Mon cher ami,
J’ai écrit à M. de Tessan et à M. Gareizo. Vous comprenez que ces Messieurs se mettent le doigt dans l’oeil avec leur protestation(1). Le Chapitre de Lyon n’avait pas voulu de M. de Montazet(2) pour chanoine, il l’eut pour archevêque, et, en prenant possession de son siège, il dit aux vénérables: Lapidem quem reprobaverunt aedificantes, hic factus est in caput anguli. Ces pauvres gens se déshonorent. Il faut être très bon pour eux.

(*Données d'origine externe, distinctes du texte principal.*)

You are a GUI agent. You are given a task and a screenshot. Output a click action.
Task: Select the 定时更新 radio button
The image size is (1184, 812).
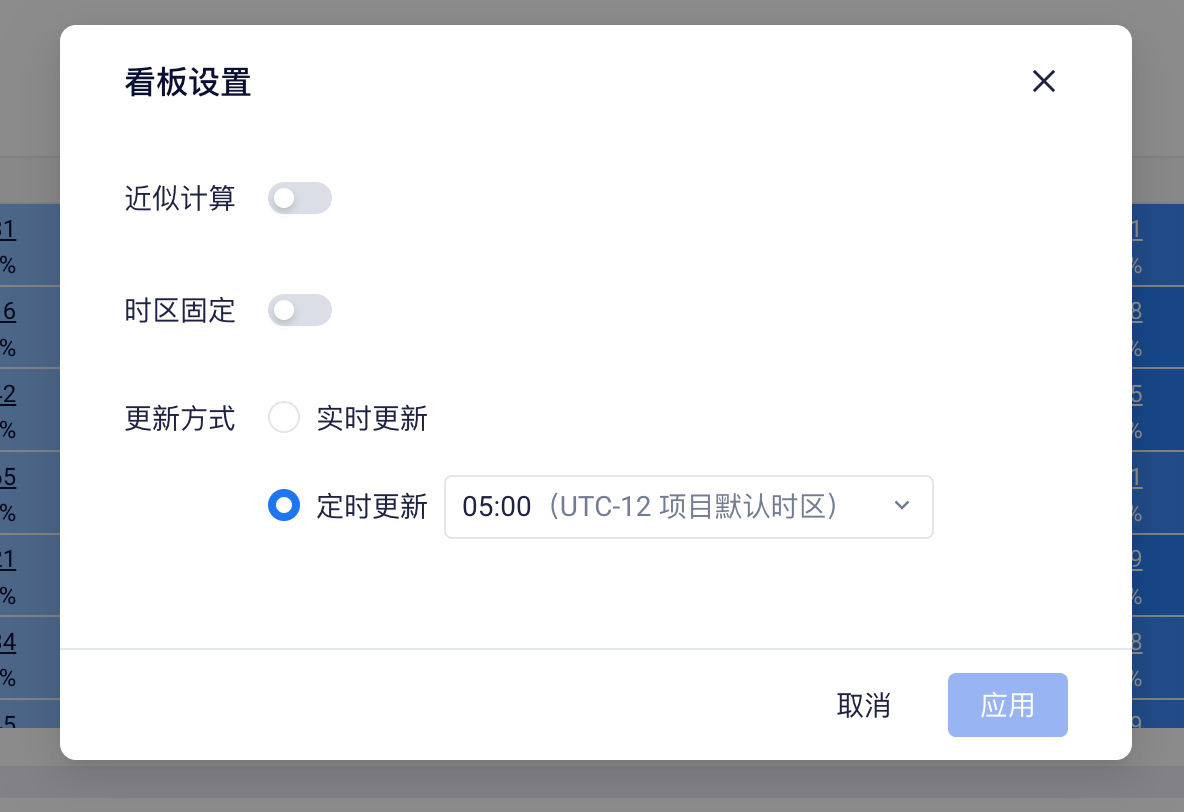[284, 506]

Votre lettre n’est pas arrivée, plutôt on part le matin(3). Ecrivez toujours par le courrier du soir. Vous direz à M. Barnouin que je lui ai écrit deux fois et que ce ne sera pas ma faute, si je ne lui écris plus, puisque en pareille circonstance tant de personnes m’ont écrit.
Adieu et tout à vous.
E.D’ALZON.
Dites à M. Gareizo qu’il fasse comprendre aux chanoines que les fureurs de la bourgade tournent contre eux. Les légitimistes exagérés ne peuvent en ce moment être écoutés, puisqu’on a écarté mes trois premiers candidats, en partie parce qu’ils étaient trop légitimistes, surtout M. Gay qui était le candidat de la maréchale.
Faites remettre les lettres ci-jointes.
Lisez, avant de l’envoyer, ma lettre à M. Gareizo et cachetez-la; envoyez-la [tout] de suite.